Let’s create a time lapse video! We take some images, add some title screen background audio and a time stamp on each frame and combine all that to a video file. All this in C# and some help from ffmpeg.

ffmpeg is an open source tool that is very often used to generated video and it is available on several platforms. It can do a lot of things but is a bit tricky to use in my opinion. If you are using Windows, you need to download the tool and have it on some well-known place. A good thing is that you only need a single file - ffmpeg.exe. If you are using some other platform you probably found some other way ;-)

The end result looks like this:

Maybe not to exiting :-) But replace this with some proper photos and it will be more interesting, I promise!

Strategy

The complete code is aviliable on my GitHub project Time lapse creator. It is just about 500 lines of code, and I hope it is easy to understand. Here I explain what the application does.

Step 1 - Get the images

In the first step the path to all the original images will be found. This is done in the method GetOriginalImagesAsync. In this demo code the images will be autogenerated instead. They look something like this:

Original image 1

Original image 2

Original image 3

Step 2 - Create title screen frames

Every professional movie has a title screen. This is generated in the method CreateTitleScreenAsync, and the images looks like this:

Title image 1

Title image 2

Title image 3

As you see the text will be faded in. I solved this but creating each frame individually. Another way to solve use to use the fading options when the movie is rendered.

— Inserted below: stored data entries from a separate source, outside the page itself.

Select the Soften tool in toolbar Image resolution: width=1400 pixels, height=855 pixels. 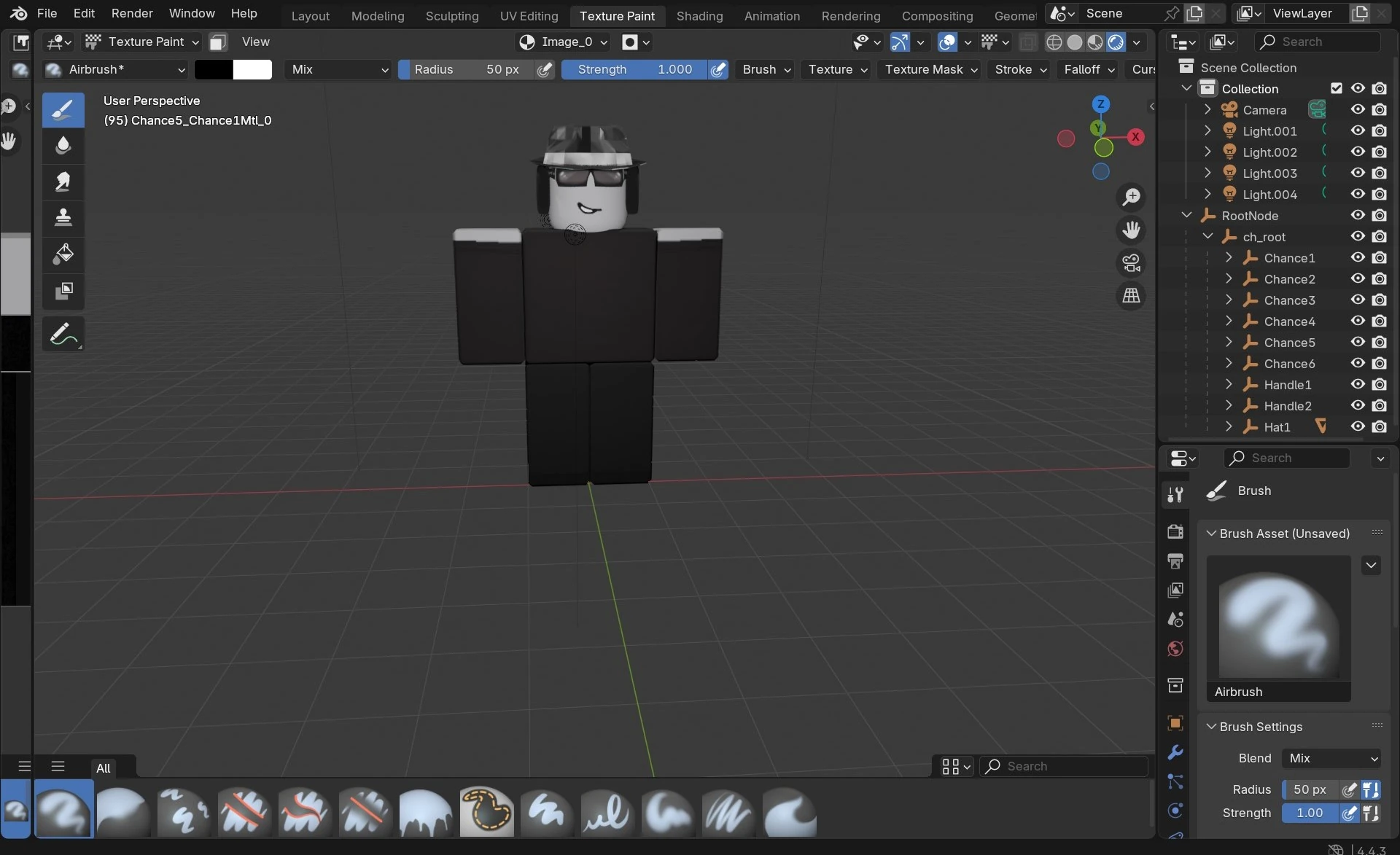(63, 146)

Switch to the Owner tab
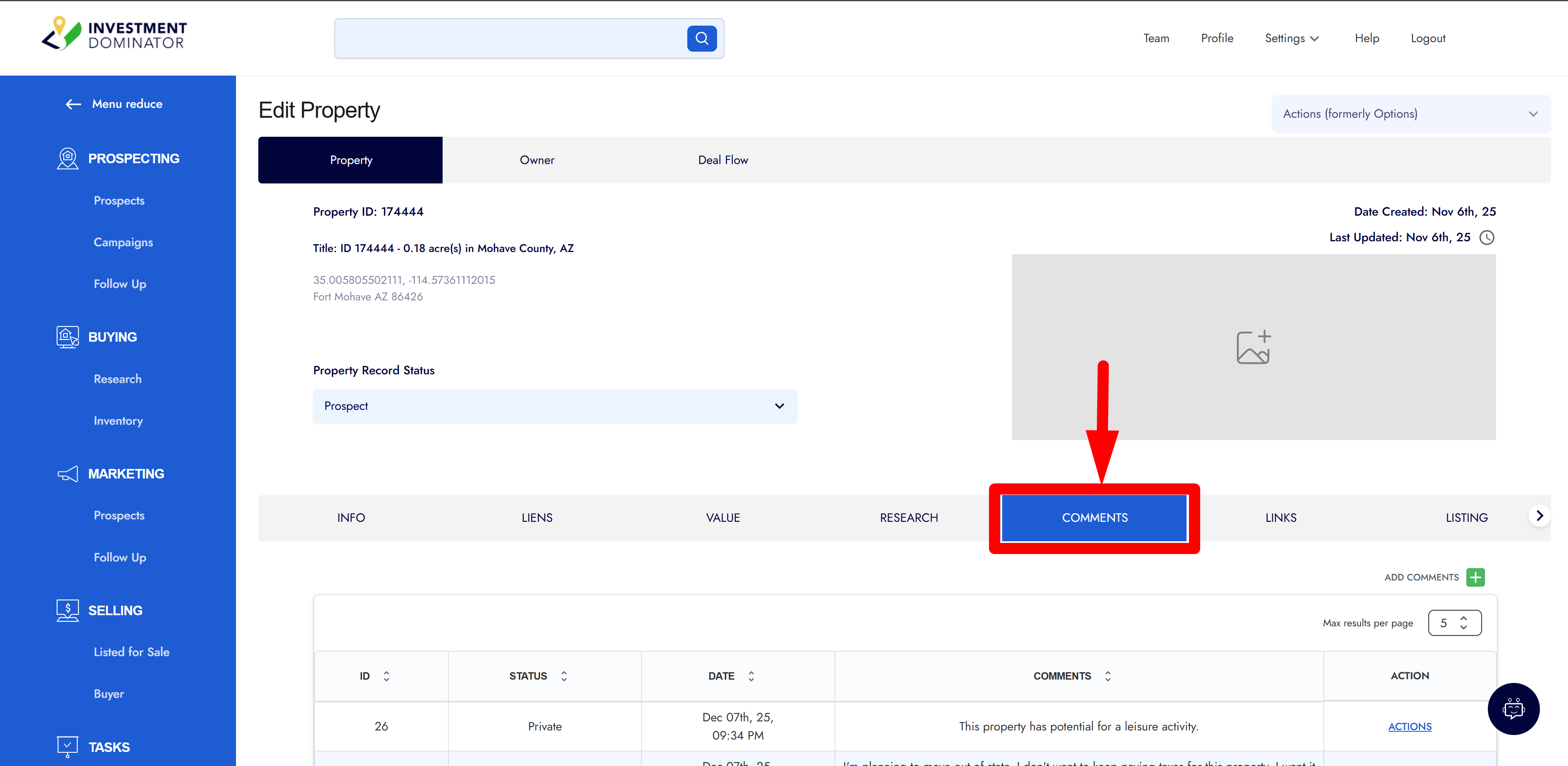pyautogui.click(x=536, y=160)
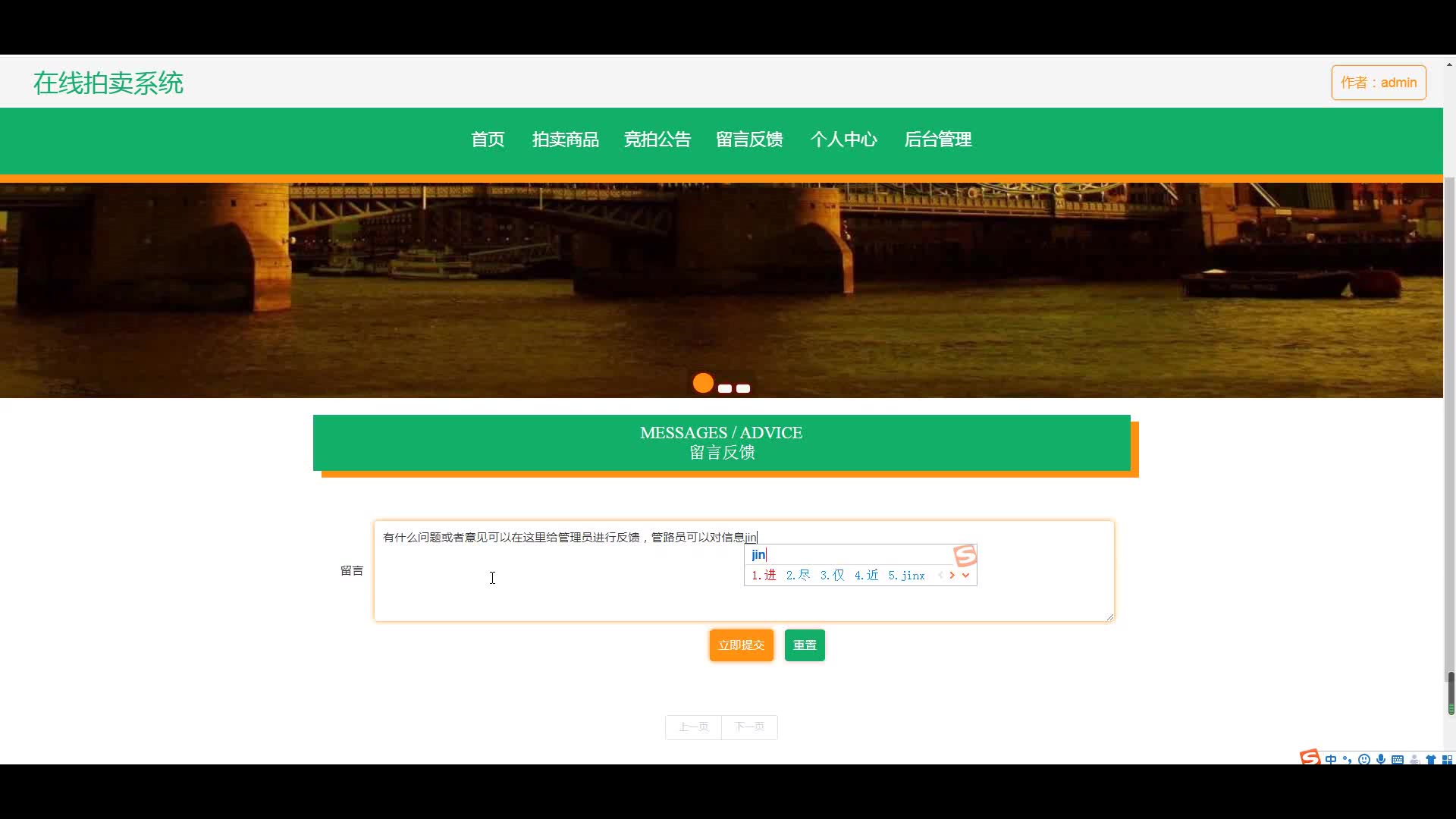Viewport: 1456px width, 819px height.
Task: Click Sogou logo in candidate popup
Action: [x=965, y=556]
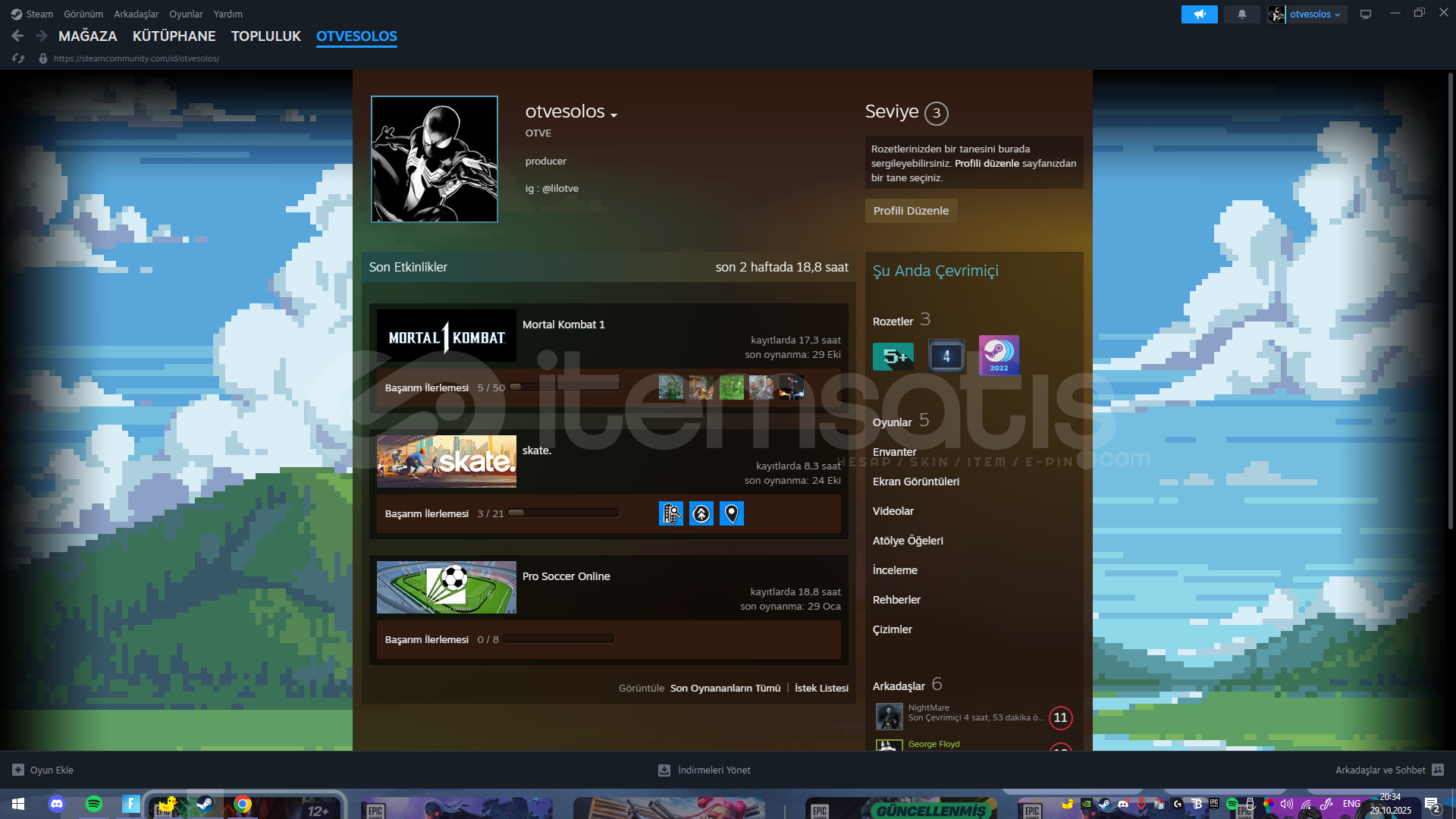Click the upward arrow achievement icon under skate

coord(701,513)
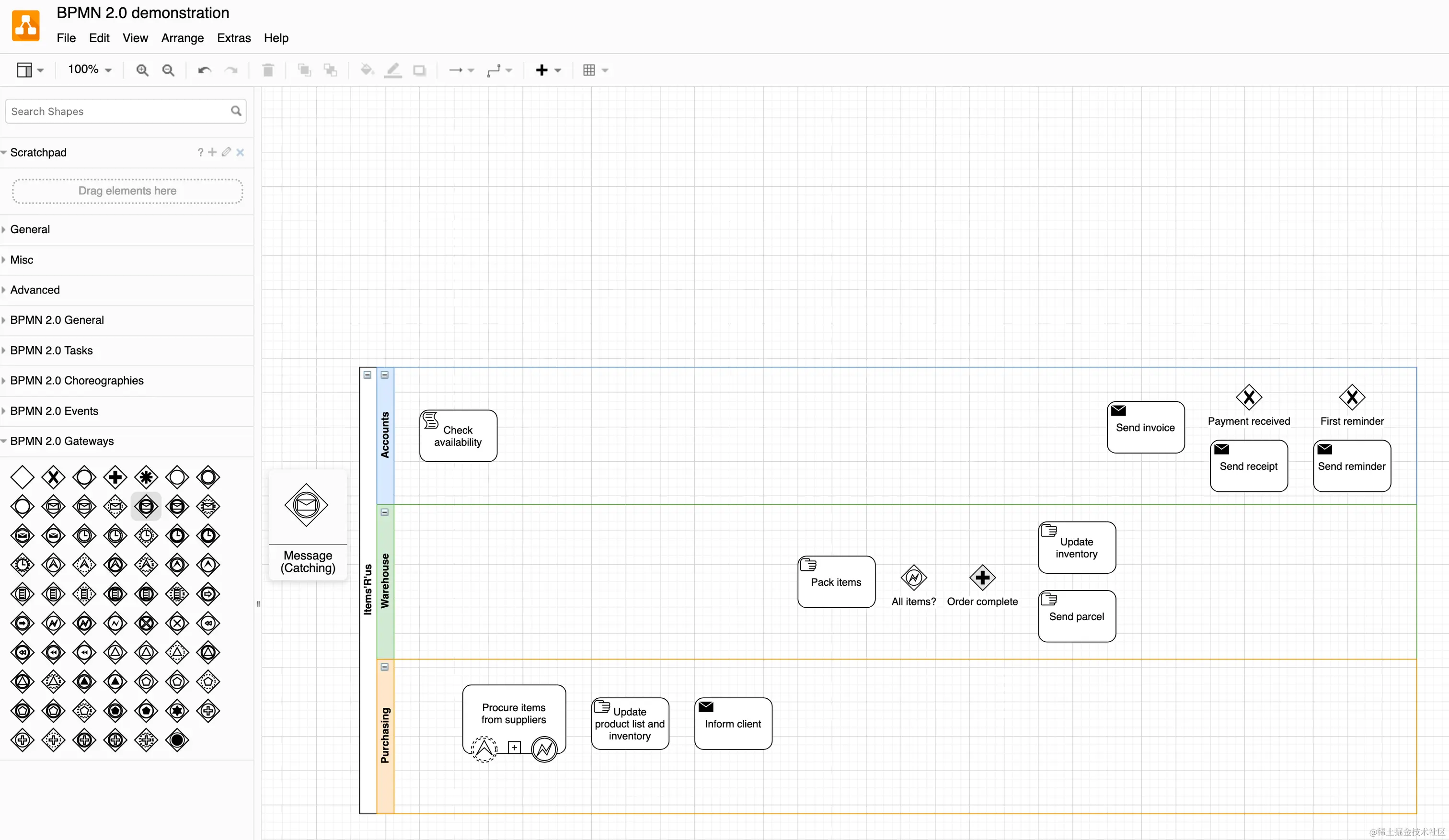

Step 3 - Create frames from images

Our original images are just pure images. But sense we are making a time lapse we want to add a visible timestamp on every frame. Also, we want to fade from the title screen. This is done in the method CreateOverlayImagesAsync, and the images then look like this:

Frame 1

Frame 2

Frame 3

Frame 4

Step 4 - Create a thumbnail image

It is nice a have a thumbnail image added to our movie. This is then used for instance in Explorer to give you a hint what the movie is about. This image is created in CreateThumbnailImageAsync and look like this.

Thumbnail image

Note the thumbnail image in the final video is not used in a video element in a HTML element. Instead you should define the thumbnail image in the poster attribute like this:

HTML
<video controls poster="thumbnail.png">
  <source src="movie.mp4" type="video/mp4">
</video>

Step 5 - Render the movie

Now when we have everything in place, we will let ffmpeg do the work for us. This is a bit complicated, but the method RenderVideoAsync takes care of all of the hard stuff. Note that you need to know were ffmpeg is located.

Summary

This was very fun to do but it took me forever to get everything right. There are NuGet packages available that makes it a bit easier to use ffmpeg and I tried a couple of those in the beginning. But I ended up doing it myself, after all it is just a command line application, so it is quite straightforward if you just get the arguments right.

One thing I found out the hard way is that you cannot mix different image formats when you are rendering the video. For instance, you cannot have both JPEG and PNG files in your file list.